The difference between frames and environments is similar to the difference between pairs and lists. A pointer to a pair that begins a list may be thought of as pointer to the pair itself, or as a pointer to the whole list of pairs connected by their cdr's. Likewise, a pointer to an environment frame points to that frame, but also points to the sequence of environment frames connected by their scope links. This corresponds to the scope rule that an expression can see bindings created by enclosing expressions, as long as they're not shadowed by another binding in between.
As with pairs and lists, environment frames can share structure, and the same frame may be part of several (nested) environments. (As we'll see later, this is important for implementing lexical scope correctly in the presence of first-class procedures.)

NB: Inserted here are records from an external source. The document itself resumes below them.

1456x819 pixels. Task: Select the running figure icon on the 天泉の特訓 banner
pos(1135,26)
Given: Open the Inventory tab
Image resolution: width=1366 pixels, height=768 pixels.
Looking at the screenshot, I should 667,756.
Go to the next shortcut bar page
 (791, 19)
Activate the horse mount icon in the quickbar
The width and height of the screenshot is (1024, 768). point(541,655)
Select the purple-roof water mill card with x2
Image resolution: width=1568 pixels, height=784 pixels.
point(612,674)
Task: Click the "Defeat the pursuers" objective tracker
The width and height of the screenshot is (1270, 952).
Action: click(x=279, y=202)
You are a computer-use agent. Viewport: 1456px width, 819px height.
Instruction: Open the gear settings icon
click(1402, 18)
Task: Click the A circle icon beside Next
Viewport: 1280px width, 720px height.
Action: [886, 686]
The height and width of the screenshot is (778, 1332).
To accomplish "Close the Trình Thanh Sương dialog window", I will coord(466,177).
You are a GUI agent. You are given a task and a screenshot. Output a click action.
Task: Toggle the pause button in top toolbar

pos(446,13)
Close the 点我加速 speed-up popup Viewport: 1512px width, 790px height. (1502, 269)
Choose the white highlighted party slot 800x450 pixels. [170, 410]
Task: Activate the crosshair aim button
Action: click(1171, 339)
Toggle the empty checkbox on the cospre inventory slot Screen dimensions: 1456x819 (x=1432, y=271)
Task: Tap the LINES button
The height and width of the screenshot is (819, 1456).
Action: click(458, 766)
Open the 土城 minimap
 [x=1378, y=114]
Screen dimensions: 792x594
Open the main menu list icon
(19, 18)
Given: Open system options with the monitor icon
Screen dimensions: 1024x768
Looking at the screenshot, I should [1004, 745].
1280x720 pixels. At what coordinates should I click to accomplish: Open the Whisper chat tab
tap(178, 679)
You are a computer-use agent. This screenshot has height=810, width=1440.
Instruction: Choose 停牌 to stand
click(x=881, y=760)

Unlike pairs and lists, however, a particular environment doesn't necessarily include all of the parts of all of the frames in the sequence. The scope rules of the language allow shadowing of bindings in outer environments by bindings in inner environments; our lookup routine implements this by searching an environment chain in inner-to-outer order, and taking the first binding of the name.
If we think of environments as sets of bindings, the act of pushing an environment frame on the front of an environment creates a new environment with new bindings added--and with any shadowed bindings removed. We don't actually modify the old environments, however--they're not changed by the creation of new environments with scope links to them. What effectively "removes" a binding to create a new envioronment is our search procedures--it searches an environment front-to back, to find the binding of a name, and ignores any bindings after the first one it finds.
As we will see later, it's significant that we never actually modify the structure of an environment chain once it's created--we never clobber the scope links. This allows us to save a pointer to an environment by saving a pointer to the first frame in the chain, and restore that environment later by simply setting our environment pointer to point to that frame. In effect, we can switch from one whole environment (set of bindings) to another just by changing a pointer. It also lets us have environments that share structure--nested environments simply have more frames in their chains, and the chains share structure with they're nested in. These properties of environment chains turn out to be very convenient when implementing procedure calling.